Typische Risiken beim CMS-Betrieb in SFCC-Umgebungen
- Einbindung von US-Diensten ohne AVV (z. B. CDN, Analytics, Image-Services)
- Fehlende Protokolle, wer wann welche Daten bearbeitet hat (Auditpfad)
- Personalisierungs-Features ohne dokumentierte Rechtsgrundlage
- Kein strukturiertes Löschkonzept für Entwürfe und veraltete Content-Versionen
Worauf Sie bei der CMS-Auswahl aus Datenschutzsicht achten sollten
- AVV vorhanden und aktuell? Standardpflicht, kein Verhandlungspunkt.
- Hosting-Standort EU? Bevorzugen Sie Anbieter mit EU-Infrastruktur oder belastbarem Drittlandtransfer-Nachweis.
- Welche Drittdienste werden automatisch eingebunden? Jeder externe Dienst ist ein eigener Datenfluss.
- Rollenverwaltung und Zugriffskontrollen? Wer darf was sehen, bearbeiten, löschen?

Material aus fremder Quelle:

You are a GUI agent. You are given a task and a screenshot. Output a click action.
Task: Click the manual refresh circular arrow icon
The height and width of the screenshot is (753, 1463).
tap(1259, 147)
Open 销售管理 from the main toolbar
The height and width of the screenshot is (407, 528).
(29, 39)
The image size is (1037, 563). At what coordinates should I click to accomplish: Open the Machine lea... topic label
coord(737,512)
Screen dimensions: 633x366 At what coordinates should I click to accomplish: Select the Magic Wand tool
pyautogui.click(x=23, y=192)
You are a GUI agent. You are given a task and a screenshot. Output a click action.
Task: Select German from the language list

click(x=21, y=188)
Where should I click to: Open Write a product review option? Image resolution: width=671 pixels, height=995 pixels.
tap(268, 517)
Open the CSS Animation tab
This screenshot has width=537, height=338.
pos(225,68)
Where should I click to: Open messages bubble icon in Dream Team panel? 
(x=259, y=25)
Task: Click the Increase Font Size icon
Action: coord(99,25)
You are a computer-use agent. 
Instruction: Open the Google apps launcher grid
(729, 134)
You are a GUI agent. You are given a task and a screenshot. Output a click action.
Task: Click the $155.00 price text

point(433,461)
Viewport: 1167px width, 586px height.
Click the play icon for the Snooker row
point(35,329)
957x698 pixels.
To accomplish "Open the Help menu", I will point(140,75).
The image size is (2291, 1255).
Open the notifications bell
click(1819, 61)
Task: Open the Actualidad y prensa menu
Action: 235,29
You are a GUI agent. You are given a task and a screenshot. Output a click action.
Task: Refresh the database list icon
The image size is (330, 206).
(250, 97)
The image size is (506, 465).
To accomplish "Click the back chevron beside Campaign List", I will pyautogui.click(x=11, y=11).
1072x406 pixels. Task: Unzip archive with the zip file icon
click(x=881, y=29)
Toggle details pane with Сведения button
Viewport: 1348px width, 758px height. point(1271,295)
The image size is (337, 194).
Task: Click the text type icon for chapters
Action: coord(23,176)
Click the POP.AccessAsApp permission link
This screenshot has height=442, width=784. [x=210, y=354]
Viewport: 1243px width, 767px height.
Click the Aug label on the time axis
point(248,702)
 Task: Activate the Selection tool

- Auditpfad: Werden Änderungen protokolliert – und wie lange werden diese Logs aufbewahrt?
- Löschfunktionen: Können Daten tatsächlich vollständig und dokumentiert gelöscht werden?
Weiterführende Überlegungen zur CMS-Auswahl insgesamt – jenseits von Datenschutz – bietet der Beitrag CMS-Auswahl für Salesforce Commerce Cloud.
Hinweis: Dieser Beitrag stellt keine Rechtsberatung dar. Für verbindliche datenschutzrechtliche Einschätzungen wenden Sie sich an Ihren Datenschutzbeauftragten oder einen spezialisierten Rechtsbeistand.
Fazit
Ein CMS für Salesforce Commerce Cloud ist kein datenschutzrechtlich neutrales Werkzeug. Wer ein CMS einsetzt, übernimmt Verantwortung für die darin fließenden Daten – und muss sicherstellen, dass der Anbieter die DSGVO-Anforderungen erfüllt. Die guten Nachrichten: Die wichtigsten Kriterien lassen sich schon im Evaluationsprozess abfragen. Wer das tut, vermeidet später teure Compliance-Nachrüstungen.